Le varie violazioni dei diritti umani perpetrate dall’occupazione israeliana inaspriscono ulteriormente la sofferenza e la discriminazione verso le donne, sia come palestinesi che come donne. L’intensificazione del conflitto ha impatti sia diretti che indiretti sulla vita delle donne perché le donne palestinesi affrontano regolarmente violenza, minacce, intimidazioni, limitazioni negli spostamenti e discriminazioni come effetto delle norme israeliane che violano la legge internazionale umanitaria e i diritti umani. Queste pratiche includono la distruzione delle proprietà, la demolizione e la mancanza di alloggi adeguati, le aggressioni nei confronti dei civili che vengono continuamente presi di mira, le restrizioni negli spostamenti, le incursioni notturne, l’espansione degli insediamenti e la violenza dei coloni, lo sfratto forzato dei Palestinesi da Gerusalemme occupata, le punizioni collettive come strumento per il trasferimento forzato, e l’accanimento contro le donne che difendono i diritti umani, le giornaliste e le attiviste.

Il rapporto con le conclusioni dettagliate della Commissione internazionale indipendente d’inchiesta sulle proteste nei Territori Occupati Palestinesi(v. nota 3 in calce), pubblicato nel marzo 2019, fa riferimento alle deposizioni del WCLAC e alle informazioni fornite nella sua presentazione, dando così al Centro un feedback positivo e ricordando la sua importanza nell’aiutare la commissione a comprendere la situazione dei Palestinesi sotto occupazione israeliana.

Il WCLAC documenta le deposizioni delle donne palestinesi sopravvissute alla violenza e agli attacchi dell’occupazione. Ricercatrici che lavorano sul campo sono impegnate a raccogliere queste testimonianze attraverso interviste a donne che vivono nelle aree interessate e che possono dare un resoconto di prima mano a proposito dei raid notturni e degli arresti di donne palestinesi.

Nota 1: Catharine A. MacKinnon, Feminism Unmodified: Discourses on Life and Law, Harvard University Press, 1988.

Nota 2: Relazione orale del WCLAC e di Human Rights Watch al Comitato CEDAW circa il Rapporto sullo Stato di Palestina, 70a sessione, 9 luglio 2018, Human Rights Watch, consultabile su https://bit.ly/2PxP9wu

Nota 3: Rapporto con le conclusioni dettagliate della Commissione internazionale indipendente d’inchiesta sulle proteste nei Territori Occupati Palestinesi A/HRC/40/CRP.2, Consiglio per i Diritti Umani delle Nazioni Unite, 18 marzo 2019, consultabile su https://bit.ly/2SvSLz5

Randa Siniora, difensora dei diritti umani e dei diritti delle donne da più di 30 anni, è attualmente la direttrice generale del WCLAC a Gerusalemme.

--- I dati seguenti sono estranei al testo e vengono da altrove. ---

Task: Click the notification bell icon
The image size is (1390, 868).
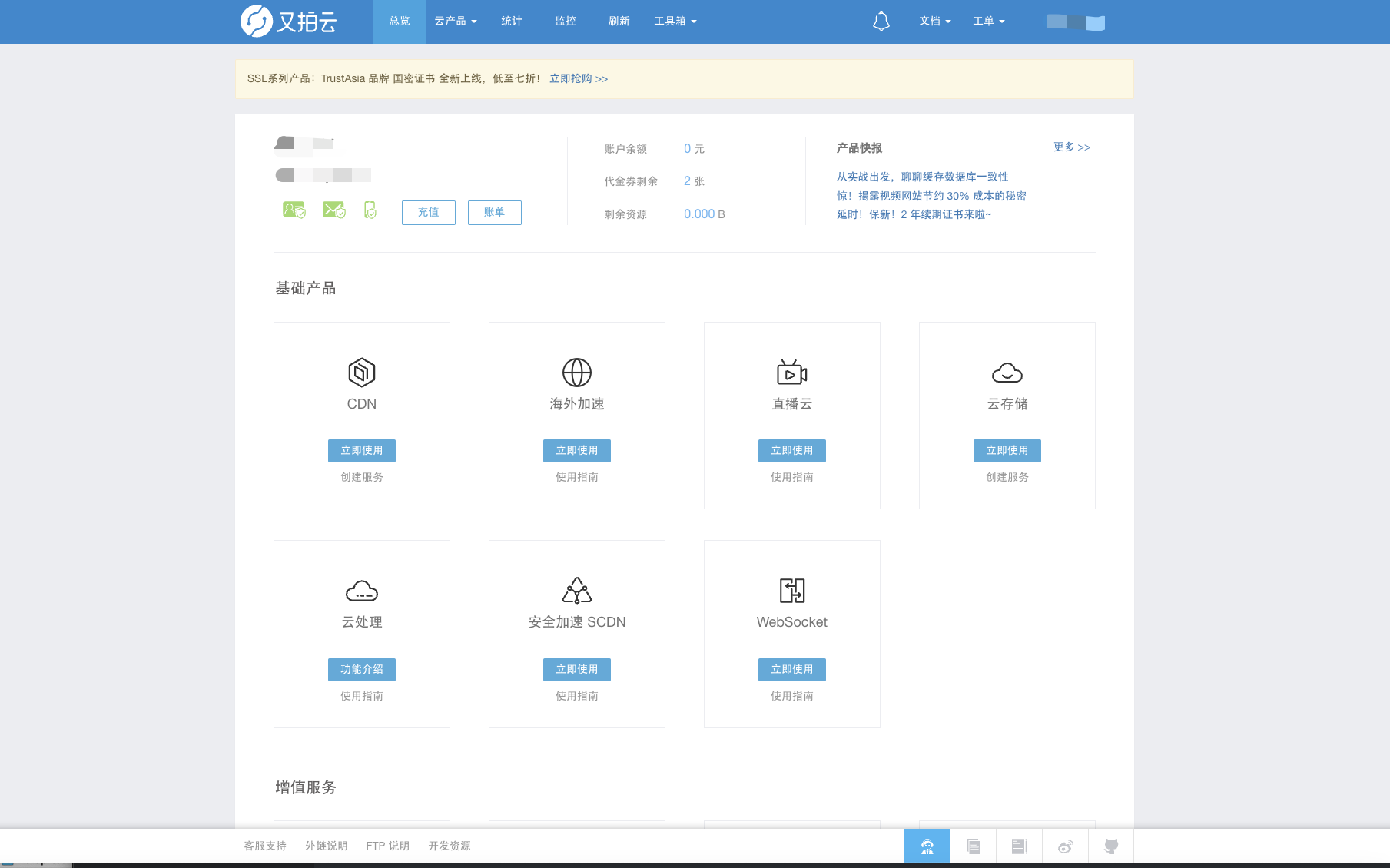Action: 881,22
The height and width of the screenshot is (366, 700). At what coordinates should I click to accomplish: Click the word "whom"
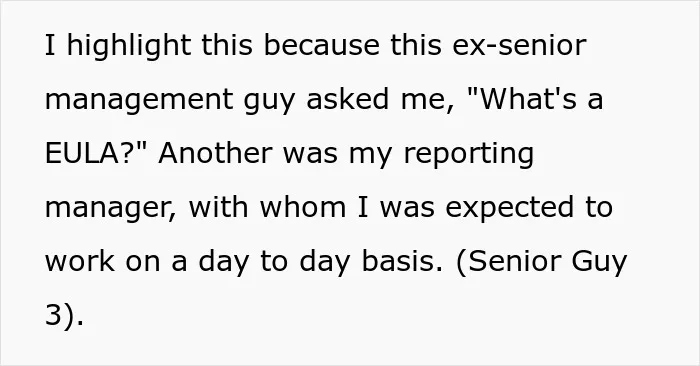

Il suo lavoro consiste nella promozione e la collaborazione per il progresso nelle organizzazioni della società civile, le agenzie ONU e i governi a livello nazionale, regionale e internazionale. È stata direttrice del programma sui diritti delle donne di Al-Haq e direttrice esecutiva della Commissione per i Diritti Umani in Palestina.